Your instructions:
Your answer should be the lines below from the one holding "Given: Click the undo arrow icon" through the one holding "Open the Недвижимость", copied exactly and with nothing else.
──────── Material provided
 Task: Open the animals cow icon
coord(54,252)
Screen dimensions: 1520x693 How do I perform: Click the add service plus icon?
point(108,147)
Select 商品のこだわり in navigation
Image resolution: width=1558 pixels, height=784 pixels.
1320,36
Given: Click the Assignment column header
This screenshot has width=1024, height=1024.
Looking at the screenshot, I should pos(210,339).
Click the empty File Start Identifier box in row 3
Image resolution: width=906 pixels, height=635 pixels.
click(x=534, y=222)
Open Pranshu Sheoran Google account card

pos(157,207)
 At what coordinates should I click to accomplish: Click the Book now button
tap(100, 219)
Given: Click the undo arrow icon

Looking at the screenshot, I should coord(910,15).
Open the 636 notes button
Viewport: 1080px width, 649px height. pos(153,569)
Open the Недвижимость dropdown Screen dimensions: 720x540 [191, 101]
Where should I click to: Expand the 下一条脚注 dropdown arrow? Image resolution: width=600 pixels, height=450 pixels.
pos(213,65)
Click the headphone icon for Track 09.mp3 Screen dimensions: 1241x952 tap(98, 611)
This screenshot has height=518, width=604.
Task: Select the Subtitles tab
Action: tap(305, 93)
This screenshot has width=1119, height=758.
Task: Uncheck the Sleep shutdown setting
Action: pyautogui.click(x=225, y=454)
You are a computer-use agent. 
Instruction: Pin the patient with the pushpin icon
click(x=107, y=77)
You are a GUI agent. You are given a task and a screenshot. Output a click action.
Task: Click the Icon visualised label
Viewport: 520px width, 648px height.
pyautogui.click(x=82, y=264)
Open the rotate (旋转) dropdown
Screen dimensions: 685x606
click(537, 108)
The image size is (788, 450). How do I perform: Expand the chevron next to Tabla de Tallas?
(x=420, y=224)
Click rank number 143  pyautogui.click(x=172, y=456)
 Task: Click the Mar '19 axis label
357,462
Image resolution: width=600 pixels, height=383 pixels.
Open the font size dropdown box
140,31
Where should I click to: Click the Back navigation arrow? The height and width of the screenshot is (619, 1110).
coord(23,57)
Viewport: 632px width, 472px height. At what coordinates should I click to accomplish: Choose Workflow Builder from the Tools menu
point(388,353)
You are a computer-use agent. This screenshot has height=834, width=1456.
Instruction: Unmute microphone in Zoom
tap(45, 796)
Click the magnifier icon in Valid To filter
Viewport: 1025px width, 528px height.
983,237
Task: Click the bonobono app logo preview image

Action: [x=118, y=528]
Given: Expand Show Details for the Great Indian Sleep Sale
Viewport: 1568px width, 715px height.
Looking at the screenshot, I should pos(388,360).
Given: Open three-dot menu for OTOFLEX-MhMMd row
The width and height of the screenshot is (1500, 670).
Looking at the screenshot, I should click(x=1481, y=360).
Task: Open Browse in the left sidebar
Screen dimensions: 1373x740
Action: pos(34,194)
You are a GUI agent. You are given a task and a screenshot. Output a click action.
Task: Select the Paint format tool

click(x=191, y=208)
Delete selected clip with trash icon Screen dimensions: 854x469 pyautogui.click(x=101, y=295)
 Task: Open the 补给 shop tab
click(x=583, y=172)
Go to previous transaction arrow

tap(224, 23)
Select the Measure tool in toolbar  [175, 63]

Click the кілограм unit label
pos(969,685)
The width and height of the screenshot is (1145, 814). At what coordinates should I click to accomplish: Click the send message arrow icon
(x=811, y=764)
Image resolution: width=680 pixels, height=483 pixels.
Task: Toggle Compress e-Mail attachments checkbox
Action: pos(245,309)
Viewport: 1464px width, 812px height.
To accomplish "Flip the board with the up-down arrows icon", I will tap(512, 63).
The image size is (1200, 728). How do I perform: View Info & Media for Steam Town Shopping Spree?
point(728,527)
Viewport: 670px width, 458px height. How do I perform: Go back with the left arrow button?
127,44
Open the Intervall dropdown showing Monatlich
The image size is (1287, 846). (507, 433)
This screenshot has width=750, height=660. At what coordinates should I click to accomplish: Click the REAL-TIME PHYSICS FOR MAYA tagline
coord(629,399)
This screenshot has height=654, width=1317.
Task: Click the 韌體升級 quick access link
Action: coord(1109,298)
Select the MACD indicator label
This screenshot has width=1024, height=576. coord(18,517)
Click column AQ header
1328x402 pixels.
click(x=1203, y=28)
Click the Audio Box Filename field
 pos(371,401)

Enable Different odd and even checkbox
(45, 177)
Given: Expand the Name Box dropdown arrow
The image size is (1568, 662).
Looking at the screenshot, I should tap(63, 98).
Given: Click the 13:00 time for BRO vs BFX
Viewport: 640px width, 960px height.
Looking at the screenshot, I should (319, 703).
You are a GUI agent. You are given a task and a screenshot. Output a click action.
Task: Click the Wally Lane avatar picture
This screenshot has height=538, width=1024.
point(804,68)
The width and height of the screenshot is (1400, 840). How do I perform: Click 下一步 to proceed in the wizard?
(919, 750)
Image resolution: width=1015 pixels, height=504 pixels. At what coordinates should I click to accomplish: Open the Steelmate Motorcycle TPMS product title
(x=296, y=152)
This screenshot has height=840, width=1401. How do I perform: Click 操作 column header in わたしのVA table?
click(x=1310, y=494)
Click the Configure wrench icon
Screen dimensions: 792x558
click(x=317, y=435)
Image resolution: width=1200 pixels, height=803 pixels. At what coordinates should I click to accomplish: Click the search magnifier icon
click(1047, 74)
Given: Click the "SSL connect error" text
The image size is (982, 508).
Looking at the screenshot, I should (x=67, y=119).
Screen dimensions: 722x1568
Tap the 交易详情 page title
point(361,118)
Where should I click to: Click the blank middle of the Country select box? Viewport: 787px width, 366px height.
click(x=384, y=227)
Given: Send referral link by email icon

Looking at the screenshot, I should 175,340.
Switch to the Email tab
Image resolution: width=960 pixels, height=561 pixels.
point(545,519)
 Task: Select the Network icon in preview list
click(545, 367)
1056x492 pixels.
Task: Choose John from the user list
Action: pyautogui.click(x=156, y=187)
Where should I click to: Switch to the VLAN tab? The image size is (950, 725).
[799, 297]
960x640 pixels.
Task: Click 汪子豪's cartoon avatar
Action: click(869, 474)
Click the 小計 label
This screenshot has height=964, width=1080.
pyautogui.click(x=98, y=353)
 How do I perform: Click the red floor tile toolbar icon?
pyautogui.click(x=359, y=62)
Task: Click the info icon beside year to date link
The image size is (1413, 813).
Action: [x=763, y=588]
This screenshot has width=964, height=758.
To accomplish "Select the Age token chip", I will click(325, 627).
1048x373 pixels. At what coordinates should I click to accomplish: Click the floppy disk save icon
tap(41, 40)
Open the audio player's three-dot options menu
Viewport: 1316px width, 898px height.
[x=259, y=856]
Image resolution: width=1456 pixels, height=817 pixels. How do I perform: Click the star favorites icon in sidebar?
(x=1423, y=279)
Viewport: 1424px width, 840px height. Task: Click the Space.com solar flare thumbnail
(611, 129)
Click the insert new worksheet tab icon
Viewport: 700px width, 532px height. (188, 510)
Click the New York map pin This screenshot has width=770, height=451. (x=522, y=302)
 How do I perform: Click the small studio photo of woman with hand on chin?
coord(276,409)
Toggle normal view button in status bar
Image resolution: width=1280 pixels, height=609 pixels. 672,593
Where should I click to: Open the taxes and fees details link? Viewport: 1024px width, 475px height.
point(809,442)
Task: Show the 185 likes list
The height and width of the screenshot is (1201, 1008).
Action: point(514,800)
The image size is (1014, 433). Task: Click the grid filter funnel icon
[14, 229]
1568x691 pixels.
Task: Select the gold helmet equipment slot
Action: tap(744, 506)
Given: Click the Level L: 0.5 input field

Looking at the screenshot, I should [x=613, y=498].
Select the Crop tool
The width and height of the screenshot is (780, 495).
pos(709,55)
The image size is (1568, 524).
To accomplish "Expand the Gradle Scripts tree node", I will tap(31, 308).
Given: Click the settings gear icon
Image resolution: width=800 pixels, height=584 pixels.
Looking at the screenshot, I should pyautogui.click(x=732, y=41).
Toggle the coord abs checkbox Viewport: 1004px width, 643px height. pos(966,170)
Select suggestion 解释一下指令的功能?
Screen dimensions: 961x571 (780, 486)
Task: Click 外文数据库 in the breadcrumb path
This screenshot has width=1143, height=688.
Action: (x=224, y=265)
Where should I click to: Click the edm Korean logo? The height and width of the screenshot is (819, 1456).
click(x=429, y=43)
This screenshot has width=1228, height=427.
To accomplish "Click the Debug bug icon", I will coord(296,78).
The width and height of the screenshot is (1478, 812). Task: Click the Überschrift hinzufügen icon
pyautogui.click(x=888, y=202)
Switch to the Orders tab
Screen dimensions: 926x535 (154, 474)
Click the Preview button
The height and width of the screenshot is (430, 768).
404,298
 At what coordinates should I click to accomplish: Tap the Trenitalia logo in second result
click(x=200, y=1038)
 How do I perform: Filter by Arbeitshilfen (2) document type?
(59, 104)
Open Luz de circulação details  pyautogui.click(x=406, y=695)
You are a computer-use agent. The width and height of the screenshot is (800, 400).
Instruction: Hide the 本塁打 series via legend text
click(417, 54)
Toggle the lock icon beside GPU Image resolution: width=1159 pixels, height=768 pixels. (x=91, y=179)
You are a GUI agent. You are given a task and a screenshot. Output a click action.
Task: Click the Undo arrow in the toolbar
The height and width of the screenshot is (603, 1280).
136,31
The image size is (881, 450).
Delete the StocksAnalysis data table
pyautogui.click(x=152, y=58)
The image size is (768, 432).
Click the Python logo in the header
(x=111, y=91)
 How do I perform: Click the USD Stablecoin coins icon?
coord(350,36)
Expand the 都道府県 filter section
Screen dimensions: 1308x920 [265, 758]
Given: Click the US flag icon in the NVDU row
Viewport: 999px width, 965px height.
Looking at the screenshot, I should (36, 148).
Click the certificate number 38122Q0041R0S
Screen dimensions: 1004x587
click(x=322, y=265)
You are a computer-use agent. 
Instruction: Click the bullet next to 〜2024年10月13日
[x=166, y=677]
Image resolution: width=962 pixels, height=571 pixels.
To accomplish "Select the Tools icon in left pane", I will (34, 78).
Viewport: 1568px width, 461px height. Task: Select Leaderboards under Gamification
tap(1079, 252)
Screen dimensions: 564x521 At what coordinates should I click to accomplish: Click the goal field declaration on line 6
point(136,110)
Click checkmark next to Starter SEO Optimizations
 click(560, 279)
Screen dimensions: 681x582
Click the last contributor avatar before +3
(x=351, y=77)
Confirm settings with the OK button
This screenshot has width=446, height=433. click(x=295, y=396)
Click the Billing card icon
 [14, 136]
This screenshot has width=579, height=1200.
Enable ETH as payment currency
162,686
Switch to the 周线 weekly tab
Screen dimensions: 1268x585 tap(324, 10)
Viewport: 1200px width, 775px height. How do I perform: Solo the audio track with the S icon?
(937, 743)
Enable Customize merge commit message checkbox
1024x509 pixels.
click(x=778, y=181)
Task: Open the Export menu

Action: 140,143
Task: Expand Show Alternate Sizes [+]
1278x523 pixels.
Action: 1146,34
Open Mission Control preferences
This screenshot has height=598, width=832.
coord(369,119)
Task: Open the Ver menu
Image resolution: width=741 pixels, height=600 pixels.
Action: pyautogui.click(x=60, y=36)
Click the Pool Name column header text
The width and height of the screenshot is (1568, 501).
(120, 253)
────────────────
Exercise solution:
Given: Click the undo arrow icon

Looking at the screenshot, I should coord(910,15).
Open the 636 notes button
Viewport: 1080px width, 649px height. pos(153,569)
Open the Недвижимость dropdown Screen dimensions: 720x540 [191, 101]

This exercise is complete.